In contrast to the constraints in programs with limited training time and numerous civilian requirements, RAM, OEM and preventative medicine residencies were historically designed to support the military mission, and had training that could be flexed to meet the requirements of the Armed Forces and was integrated throughout the duration of the residency.28–30 Surgical specialties in contrast, which had a limited representation in the literature, had shorter skills-based courses to augment and prepare residents for operational requirements, without advocating for additional operational training.25 32 33 Given the limited training time, Navy surgery has developed a textbook that encompasses their MUC given the time constraints inherent in training general surgeons, although there is no standardized implementation.34 Non-primary-based procedural specialties including psychiatry, family medicine, internal medicine and emergency medicine included more examples of operational training including field-based training, joint exercises and simulation training, likely owing the differences in overall training requirements set by civilian governing bodies.35–39 For example, emergency medicine residencies are traditionally 3 years, but the military has 4-year programs that enable trainees to participate in asynchronous operational experiences through the program, given the flexibility with increased training time.37 The variation in requirements across specialties shows the difficulty in creating a universal MUC, as each specialty has a different interpretation of which skills and additional training are necessary to prepare military physicians.

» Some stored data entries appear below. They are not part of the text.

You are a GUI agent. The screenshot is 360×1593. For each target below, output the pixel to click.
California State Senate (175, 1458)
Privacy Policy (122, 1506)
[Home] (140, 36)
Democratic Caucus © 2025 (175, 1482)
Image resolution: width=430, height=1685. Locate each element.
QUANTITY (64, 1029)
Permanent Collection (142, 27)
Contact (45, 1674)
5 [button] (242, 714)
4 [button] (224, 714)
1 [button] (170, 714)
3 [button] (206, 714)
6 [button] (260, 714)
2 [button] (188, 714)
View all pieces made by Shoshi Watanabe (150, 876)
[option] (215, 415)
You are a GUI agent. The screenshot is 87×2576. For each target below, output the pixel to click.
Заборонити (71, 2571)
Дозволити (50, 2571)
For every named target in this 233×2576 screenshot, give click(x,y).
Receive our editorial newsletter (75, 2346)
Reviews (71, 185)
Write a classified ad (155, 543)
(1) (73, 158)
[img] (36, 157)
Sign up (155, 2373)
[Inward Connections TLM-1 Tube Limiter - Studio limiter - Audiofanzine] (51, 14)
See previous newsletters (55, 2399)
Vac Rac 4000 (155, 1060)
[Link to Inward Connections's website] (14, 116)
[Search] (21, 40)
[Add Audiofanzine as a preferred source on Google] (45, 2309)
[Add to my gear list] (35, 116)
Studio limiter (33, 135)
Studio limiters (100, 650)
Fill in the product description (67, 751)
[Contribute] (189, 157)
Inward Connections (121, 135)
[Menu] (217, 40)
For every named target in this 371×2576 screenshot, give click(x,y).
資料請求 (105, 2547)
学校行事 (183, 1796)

Given this review, it appears that there is an established and justifiable need for military-specific training during GME, although a standardized regimen remains to be seen. The primary mission of a military physician is to be prepared to go to war, in that, aptly put, ‘the combat ready soldier, threatened by injury or disease, counts on having a combat ready doctor to debride his wounds, preserve his health, and treat his ills.’40 However, we found that in this review, that a single MUC is unlikely to be applicable to all specialties and services. It appears that an MUC tailored to a specific specialty is the best course to meet the needs of the military physician upon residency graduation, which National Defense Authorization Act of 2017 required that GME programs fully support operational medical force readiness.41 This review has explored the significant body of work that exists describing the history, development, and implementation of MUC across services and specialties, and further studies are needed to develop an MUC that is both feasible within the constraints of civilian training requirements and realistic to providing military physicians with the knowledge and skills they need. Additionally, leadership across GME, and within each service and specialty will need to establish who would ultimately be responsible for both developing, implementing, and upholding MUC standards.

Conclusion

The purpose of this review was to broadly describe the history of development and implementation of MUC within GME training across all specialties and services. This review found that given the broad scope of specialties and variation in missions and readiness requirements across services, it is difficult to create a uniform curriculum that can be implemented to train residents to a single standard. However, this review demonstrates that an MUC is necessary, and that ideally, it should be tailored to specific specialties so that immediately upon residency graduation, military officer physicians are prepared to lead and provide care across the globe.